La integración de estudiantes o expertos en el manejo y fabricación de sustancias químicas, a células delictivas, se ha vuelto común en las operaciones del crimen organizado; los jóvenes son empleados en los laboratorios clandestinos donde se fabrican sustancias ilícitas, derivado de su amplio conocimiento en química.
De los llamados “cocineros”, Morelos no queda exento; hace unos días se logró la detención de tres hombres: Alejandro Yair “N”, de 26 años; Juan Roberto “N”, de 27 y Jesús Samuel “N”, de 18, quienes fueron identificados como integrantes de la célula delictiva conocida como La Unión Tepito, y operaban en la entidad.
Miguel Ángel Urrutia, secretario de Seguridad, reveló que uno de estos jóvenes, cuenta con un alto grado de conocimientos en química; al momento de la detención, los jóvenes portaban dosis de droga conocida como “cristal”, la cual, al ser examinada reveló altos niveles de procesamiento que la hacen más adictiva y dañina.
Se presume, que el joven -no se precisó cuál de los detenidos- expertos en la materia, habría sido el fabricante.
Carteles reclutan a químicos para preparar cristal y fentanilo
Recientemente, un reportaje presentado por The New York Times, expuso que los carteles de la droga estarían reclutando a jóvenes estudiantes de química, para ser llevados a laboratorios clandestinos y “cocinarán” drogas más fuertes y adictivas.

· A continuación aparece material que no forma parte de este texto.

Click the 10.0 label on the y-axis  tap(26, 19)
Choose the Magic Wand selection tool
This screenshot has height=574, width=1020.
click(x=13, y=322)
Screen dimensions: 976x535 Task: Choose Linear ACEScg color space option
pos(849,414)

El prestigiado diario, hizo énfasis en que estarían produciendo fentanilo “más fuerte”, esto según relató uno de los “cocineros”.
En su afán por construir imperios de fentanilo, los grupos delictivos mexicanos están recurriendo a una reserva de talento poco habitual: no sicarios ni policías corruptos, sino alumnos de química que estudian en universidades mexicanas.

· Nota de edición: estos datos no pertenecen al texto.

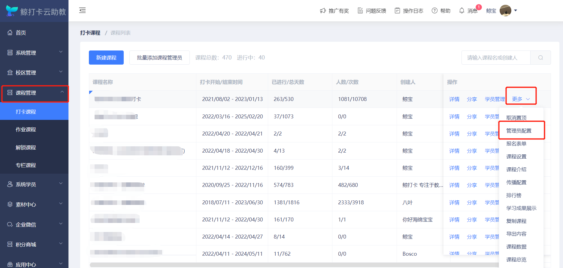Click the horizontal scrollbar under the table

[270, 265]
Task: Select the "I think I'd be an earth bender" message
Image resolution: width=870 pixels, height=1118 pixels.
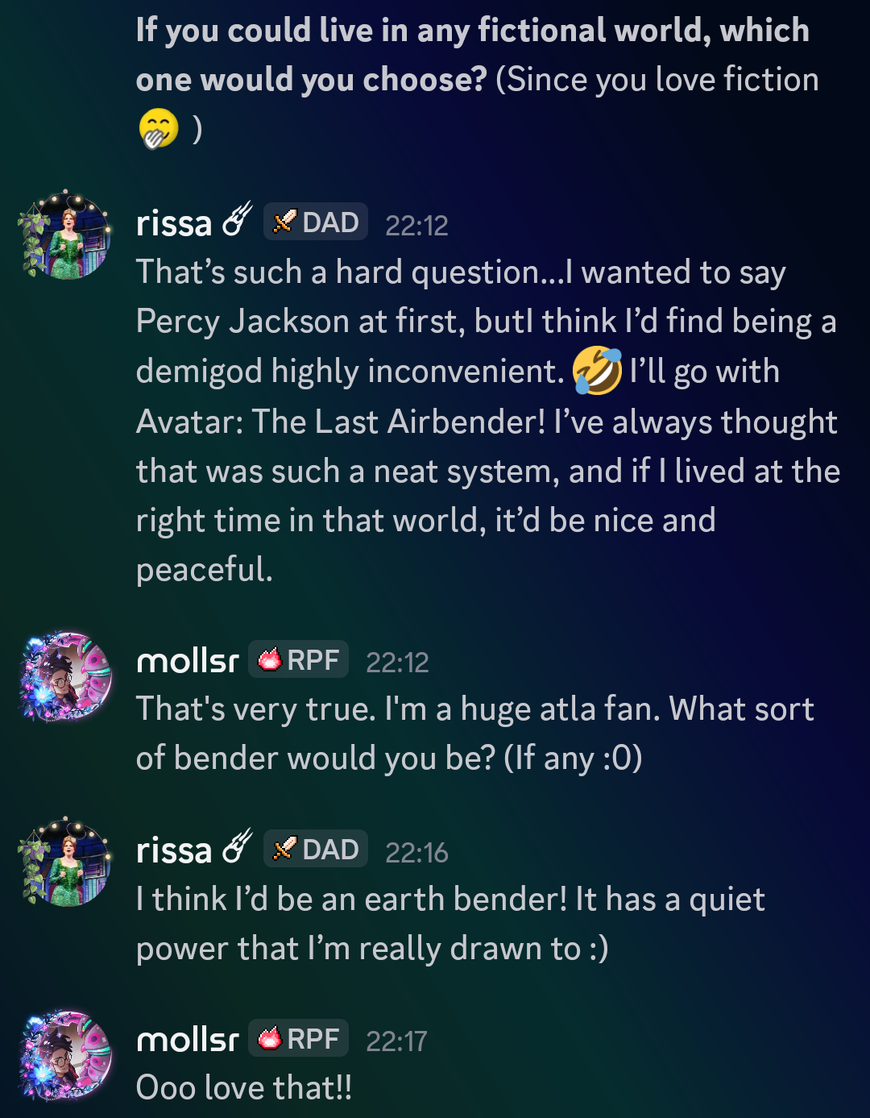Action: click(x=450, y=924)
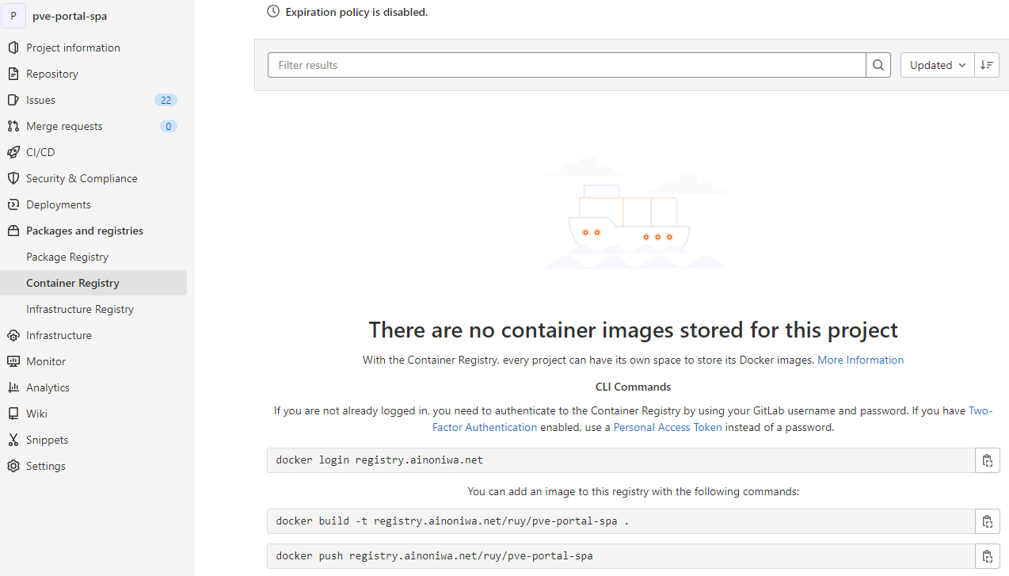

Los cárteles también tienen un objetivo más ambicioso: sintetizar los compuestos químicos conocidos como precursores, que son esenciales para fabricar fentanilo, lo que los liberaría de tener que importar esos materiales de China.
Si lo consiguen, según las autoridades estadounidenses, esto marcaría el comienzo de una nueva y aterradora fase en la crisis del fentanilo, en la que los cárteles mexicanos tendrían más control que nunca sobre una de las drogas más mortíferas y lucrativas de la historia reciente.

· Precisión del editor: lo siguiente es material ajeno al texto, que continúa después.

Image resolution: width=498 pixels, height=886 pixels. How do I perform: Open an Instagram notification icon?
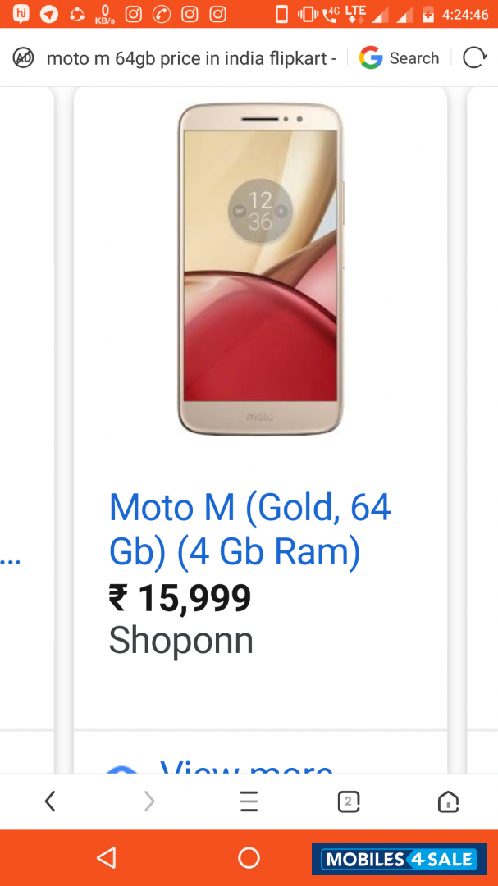click(132, 13)
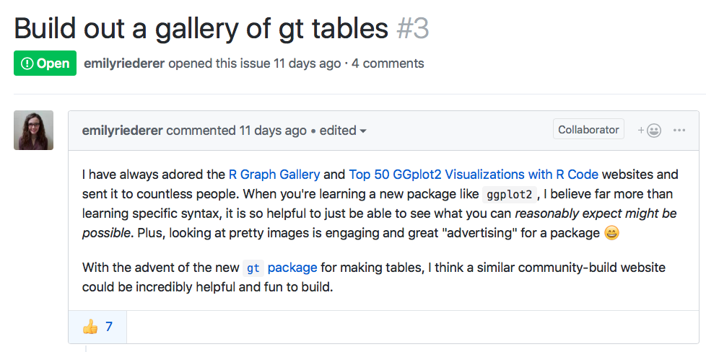Screen dimensions: 706x352
Task: Open the comment's three-dot options menu
Action: coord(679,131)
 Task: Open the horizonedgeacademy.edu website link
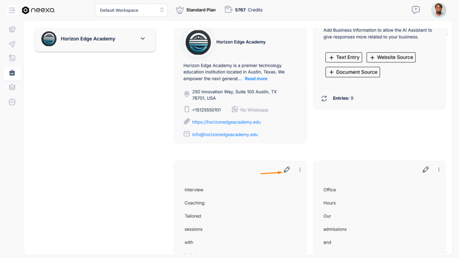(x=226, y=122)
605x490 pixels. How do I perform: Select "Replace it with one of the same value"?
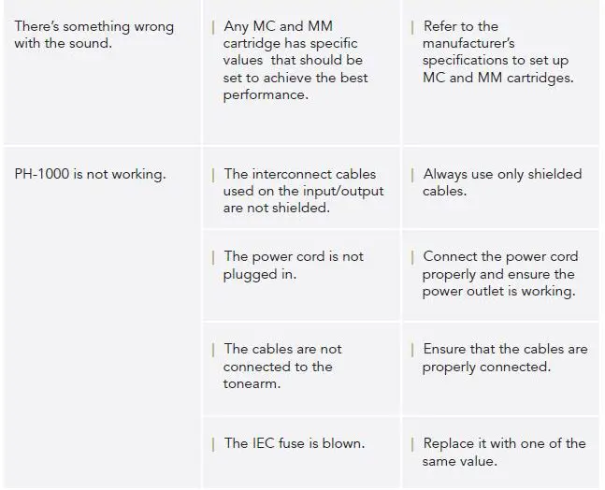(x=503, y=453)
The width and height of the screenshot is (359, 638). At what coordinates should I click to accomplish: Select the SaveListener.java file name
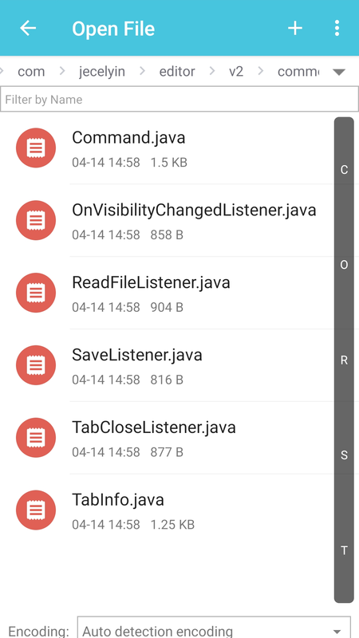(x=136, y=355)
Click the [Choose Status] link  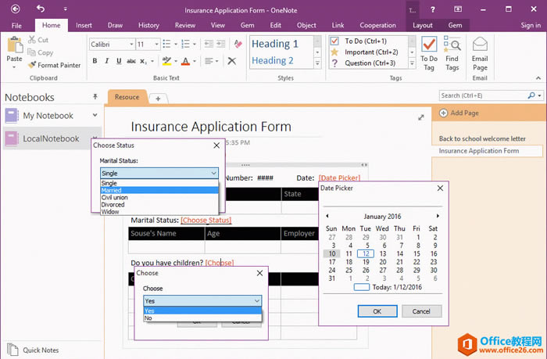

No está claro hasta qué punto se ha extendido el reclutamiento de estudiantes, pero la búsqueda de químicos formados parece haberse visto influida en parte por la pandemia de coronavirus.
En torno a los detenidos en Morelos, ya fueron vinculados a proceso y se ha dado un plazo de tres meses para el cierre de las investigaciones, según informó el secretario de Seguridad Pública.